Download this notebook

Splitting datasets into training and test#

In this notebook, we are going to show how to split the entries of a dataset, along time, to construct training and test subsets of data (or training/validation/test). Specifically, we’ll use the split function:

[1]:
from gluonts.dataset.split import split

This needs to be given:

  • the dataset that we want to split;

  • an offset or a date, but not both simultaneously.

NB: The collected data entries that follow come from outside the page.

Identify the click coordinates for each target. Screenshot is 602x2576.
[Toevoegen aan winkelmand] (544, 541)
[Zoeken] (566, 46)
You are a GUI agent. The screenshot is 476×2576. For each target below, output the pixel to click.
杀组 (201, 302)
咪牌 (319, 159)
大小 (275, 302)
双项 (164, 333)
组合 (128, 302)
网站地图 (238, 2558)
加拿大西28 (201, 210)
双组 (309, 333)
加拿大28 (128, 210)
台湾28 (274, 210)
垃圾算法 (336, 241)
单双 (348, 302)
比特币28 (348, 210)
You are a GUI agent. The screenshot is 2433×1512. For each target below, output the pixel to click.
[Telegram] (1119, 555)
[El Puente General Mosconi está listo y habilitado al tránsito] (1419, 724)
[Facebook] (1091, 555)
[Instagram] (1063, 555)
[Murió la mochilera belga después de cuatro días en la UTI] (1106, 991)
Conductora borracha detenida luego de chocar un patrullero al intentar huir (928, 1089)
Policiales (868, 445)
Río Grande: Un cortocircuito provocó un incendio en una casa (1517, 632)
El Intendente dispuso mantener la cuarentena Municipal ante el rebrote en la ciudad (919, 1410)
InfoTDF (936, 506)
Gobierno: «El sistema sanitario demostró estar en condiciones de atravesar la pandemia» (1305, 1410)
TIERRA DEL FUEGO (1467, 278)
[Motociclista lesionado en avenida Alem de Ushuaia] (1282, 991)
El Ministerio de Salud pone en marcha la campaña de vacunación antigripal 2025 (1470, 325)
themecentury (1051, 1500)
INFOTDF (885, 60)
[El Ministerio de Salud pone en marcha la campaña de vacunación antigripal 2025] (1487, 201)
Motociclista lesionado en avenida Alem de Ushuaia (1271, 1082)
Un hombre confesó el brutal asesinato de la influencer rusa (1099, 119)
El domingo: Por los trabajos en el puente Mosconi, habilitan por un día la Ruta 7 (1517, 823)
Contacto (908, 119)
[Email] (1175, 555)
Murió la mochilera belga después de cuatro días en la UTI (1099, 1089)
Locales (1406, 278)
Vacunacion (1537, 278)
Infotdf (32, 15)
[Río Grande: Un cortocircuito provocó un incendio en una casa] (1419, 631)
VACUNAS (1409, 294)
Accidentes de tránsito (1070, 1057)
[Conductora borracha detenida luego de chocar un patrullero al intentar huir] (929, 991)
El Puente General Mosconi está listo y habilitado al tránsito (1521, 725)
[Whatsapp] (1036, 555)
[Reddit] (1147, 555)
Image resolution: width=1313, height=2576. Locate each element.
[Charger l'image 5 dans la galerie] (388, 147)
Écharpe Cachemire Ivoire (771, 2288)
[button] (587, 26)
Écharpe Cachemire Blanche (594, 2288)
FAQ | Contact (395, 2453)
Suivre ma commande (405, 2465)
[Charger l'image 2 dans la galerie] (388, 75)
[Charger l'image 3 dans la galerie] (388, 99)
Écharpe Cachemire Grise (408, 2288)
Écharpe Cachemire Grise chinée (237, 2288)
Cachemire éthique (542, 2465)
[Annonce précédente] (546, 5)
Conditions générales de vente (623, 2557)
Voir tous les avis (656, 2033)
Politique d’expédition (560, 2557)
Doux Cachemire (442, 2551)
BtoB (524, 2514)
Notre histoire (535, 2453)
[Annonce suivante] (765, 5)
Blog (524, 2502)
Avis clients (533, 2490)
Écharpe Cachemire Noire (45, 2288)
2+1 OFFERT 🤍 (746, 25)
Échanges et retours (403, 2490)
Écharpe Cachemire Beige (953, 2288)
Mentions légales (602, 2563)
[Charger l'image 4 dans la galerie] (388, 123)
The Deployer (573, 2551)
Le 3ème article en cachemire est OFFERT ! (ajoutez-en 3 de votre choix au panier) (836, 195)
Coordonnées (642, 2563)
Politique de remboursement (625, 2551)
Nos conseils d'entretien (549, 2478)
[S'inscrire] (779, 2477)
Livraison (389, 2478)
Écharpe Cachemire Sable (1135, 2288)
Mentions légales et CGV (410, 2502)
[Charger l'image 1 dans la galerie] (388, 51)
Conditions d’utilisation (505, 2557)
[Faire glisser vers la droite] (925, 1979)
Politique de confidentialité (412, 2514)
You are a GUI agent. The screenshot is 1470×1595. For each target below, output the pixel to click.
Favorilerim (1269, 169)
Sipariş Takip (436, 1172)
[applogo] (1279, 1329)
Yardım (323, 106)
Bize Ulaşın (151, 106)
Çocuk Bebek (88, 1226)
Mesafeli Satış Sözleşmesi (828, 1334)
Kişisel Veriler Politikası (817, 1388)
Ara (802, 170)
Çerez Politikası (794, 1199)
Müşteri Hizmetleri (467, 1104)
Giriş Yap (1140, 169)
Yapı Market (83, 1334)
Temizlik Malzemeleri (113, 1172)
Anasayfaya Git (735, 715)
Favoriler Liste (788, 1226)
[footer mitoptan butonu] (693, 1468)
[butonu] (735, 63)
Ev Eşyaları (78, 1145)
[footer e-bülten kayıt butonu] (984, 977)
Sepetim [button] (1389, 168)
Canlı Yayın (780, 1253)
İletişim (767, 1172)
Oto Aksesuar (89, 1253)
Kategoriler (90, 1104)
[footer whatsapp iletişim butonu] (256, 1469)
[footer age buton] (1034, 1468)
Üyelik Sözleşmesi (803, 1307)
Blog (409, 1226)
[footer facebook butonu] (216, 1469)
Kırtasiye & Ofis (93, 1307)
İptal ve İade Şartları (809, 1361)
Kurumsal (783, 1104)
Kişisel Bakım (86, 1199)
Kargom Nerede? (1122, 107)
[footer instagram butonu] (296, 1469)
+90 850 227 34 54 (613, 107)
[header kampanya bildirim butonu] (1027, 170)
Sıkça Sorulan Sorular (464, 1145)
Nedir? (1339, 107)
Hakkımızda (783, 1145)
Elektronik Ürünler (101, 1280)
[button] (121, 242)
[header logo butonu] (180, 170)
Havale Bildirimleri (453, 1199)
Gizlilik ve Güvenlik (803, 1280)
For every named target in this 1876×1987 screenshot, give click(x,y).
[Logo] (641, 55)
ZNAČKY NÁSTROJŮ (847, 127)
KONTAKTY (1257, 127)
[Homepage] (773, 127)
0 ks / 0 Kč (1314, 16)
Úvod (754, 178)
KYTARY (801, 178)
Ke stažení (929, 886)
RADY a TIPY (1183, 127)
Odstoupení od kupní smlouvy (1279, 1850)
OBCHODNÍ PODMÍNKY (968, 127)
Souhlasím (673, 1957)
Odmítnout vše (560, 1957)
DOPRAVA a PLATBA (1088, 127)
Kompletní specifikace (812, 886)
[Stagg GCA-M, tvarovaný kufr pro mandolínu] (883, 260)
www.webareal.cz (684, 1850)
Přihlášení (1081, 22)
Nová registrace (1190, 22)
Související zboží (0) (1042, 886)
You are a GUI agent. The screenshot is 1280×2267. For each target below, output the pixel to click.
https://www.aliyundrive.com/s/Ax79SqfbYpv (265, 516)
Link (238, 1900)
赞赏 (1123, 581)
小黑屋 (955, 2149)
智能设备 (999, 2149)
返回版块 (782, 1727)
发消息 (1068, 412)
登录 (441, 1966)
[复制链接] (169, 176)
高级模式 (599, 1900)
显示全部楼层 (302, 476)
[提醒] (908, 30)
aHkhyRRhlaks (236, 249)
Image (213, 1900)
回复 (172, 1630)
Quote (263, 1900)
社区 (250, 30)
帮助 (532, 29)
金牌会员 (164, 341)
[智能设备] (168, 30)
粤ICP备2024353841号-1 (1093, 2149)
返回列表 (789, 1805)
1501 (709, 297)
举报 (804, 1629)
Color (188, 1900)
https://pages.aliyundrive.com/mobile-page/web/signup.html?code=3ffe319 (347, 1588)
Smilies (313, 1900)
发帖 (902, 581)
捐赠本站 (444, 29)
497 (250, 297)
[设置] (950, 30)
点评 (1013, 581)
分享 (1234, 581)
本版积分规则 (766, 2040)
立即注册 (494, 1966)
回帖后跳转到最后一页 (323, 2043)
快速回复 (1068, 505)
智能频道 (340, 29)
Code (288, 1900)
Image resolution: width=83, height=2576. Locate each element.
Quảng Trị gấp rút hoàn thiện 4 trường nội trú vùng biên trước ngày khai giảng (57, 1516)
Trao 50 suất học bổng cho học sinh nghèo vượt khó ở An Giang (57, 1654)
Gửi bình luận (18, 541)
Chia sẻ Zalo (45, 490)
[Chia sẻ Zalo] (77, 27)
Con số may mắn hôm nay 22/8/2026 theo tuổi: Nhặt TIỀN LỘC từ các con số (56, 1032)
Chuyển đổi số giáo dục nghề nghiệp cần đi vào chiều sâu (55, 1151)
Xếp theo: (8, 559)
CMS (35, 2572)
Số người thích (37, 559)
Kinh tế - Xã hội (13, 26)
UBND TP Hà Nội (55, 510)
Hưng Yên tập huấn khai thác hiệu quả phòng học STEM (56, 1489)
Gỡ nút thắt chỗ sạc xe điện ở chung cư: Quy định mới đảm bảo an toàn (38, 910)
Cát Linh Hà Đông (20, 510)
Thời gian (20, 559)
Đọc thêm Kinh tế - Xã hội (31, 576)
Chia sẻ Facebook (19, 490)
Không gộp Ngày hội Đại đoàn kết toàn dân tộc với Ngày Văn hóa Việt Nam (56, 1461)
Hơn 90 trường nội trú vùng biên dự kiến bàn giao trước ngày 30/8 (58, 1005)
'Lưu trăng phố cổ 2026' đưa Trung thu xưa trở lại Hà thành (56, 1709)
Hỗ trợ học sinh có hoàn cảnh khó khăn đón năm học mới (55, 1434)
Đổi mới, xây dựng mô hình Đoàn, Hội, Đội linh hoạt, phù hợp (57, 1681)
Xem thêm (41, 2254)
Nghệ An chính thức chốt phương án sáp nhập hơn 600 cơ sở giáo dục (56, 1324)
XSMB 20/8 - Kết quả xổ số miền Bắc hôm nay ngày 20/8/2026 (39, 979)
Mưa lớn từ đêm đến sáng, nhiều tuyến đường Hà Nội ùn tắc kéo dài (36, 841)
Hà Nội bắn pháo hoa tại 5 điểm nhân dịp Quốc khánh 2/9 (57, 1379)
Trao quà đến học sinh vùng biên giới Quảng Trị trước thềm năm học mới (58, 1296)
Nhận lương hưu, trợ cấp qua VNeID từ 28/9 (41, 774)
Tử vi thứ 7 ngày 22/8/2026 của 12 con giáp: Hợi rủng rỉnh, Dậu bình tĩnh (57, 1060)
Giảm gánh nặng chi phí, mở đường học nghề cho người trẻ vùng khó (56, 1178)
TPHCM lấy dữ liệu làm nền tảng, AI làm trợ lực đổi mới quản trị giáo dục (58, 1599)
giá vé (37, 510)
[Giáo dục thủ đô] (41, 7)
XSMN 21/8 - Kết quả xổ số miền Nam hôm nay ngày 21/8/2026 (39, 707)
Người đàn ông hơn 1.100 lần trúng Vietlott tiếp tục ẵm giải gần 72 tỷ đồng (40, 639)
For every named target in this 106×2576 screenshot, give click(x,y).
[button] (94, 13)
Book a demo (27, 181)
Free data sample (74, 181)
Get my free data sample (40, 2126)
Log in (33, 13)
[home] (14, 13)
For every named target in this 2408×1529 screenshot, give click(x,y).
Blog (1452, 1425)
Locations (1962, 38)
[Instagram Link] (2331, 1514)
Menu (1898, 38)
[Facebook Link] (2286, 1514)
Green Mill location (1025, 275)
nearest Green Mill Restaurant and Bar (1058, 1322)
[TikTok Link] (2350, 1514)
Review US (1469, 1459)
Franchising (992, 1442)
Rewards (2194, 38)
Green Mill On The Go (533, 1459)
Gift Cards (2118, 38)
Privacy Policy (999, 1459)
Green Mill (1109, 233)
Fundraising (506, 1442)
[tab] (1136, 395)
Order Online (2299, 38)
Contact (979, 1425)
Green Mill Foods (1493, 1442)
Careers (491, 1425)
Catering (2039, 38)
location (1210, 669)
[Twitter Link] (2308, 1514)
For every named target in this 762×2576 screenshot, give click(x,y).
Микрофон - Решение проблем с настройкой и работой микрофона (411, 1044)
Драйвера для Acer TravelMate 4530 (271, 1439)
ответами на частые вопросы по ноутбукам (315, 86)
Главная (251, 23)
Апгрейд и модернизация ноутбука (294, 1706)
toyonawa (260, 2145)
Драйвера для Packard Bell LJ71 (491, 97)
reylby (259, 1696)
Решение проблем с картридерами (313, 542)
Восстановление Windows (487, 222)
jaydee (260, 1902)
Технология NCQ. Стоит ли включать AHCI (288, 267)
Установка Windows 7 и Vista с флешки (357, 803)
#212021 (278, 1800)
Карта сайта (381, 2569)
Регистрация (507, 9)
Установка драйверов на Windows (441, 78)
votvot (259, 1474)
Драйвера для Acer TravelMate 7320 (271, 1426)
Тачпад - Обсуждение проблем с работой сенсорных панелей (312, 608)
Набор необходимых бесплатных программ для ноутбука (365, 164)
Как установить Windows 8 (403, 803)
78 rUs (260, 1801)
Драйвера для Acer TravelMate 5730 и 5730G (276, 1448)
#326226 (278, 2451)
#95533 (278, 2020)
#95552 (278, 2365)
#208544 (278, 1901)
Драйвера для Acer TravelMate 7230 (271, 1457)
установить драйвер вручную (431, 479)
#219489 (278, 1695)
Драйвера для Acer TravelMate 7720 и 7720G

These two arguments are provided for the function to know how to slice training and test data, based on a fixed integer offset or a pandas.Period, respectively.

As a result, the split method returns the splited dataset, consisting of the training data training_dataset and a “test template” that knows how to generate input/output test pairs.

Loading a dataset#

[2]:
%matplotlib inline
import pandas as pd
import matplotlib.pyplot as plt

plt.rcParams["axes.grid"] = True
plt.rcParams["figure.figsize"] = (20, 3)

For our examples, we will use data from the following csv file, which is originally sampled every 5 minutes, but we resample at hourly frequency. Note that this makes for a dataset consisting of a single time series, but everything we show here applies to any dataset, regardless of how many series it contains.

[3]:
url = "https://raw.githubusercontent.com/numenta/NAB/master/data/realTweets/Twitter_volume_AMZN.csv"
df = (
    pd.read_csv(url, header=0, index_col="timestamp", parse_dates=True)
    .resample("1H")
    .sum()
)

This is what the data looks like:

[4]:
df.plot()
plt.legend(["dataset"], loc="upper left")
plt.show()
../../_images/tutorials_data_manipulation_dataset_splitting_example_7_0.png

Turn the dataframe into a GluonTS dataset using PandasDataset

[5]:
from gluonts.dataset.pandas import PandasDataset

dataset = PandasDataset(df, target="value")

Train/test splits#

Let’s define a few helper functions to visualize data splits.

[6]:
from gluonts.dataset.util import to_pandas


def highlight_entry(entry, color):
    start = entry["start"]
    end = entry["start"] + len(entry["target"])
    plt.axvspan(start, end, facecolor=color, alpha=0.2)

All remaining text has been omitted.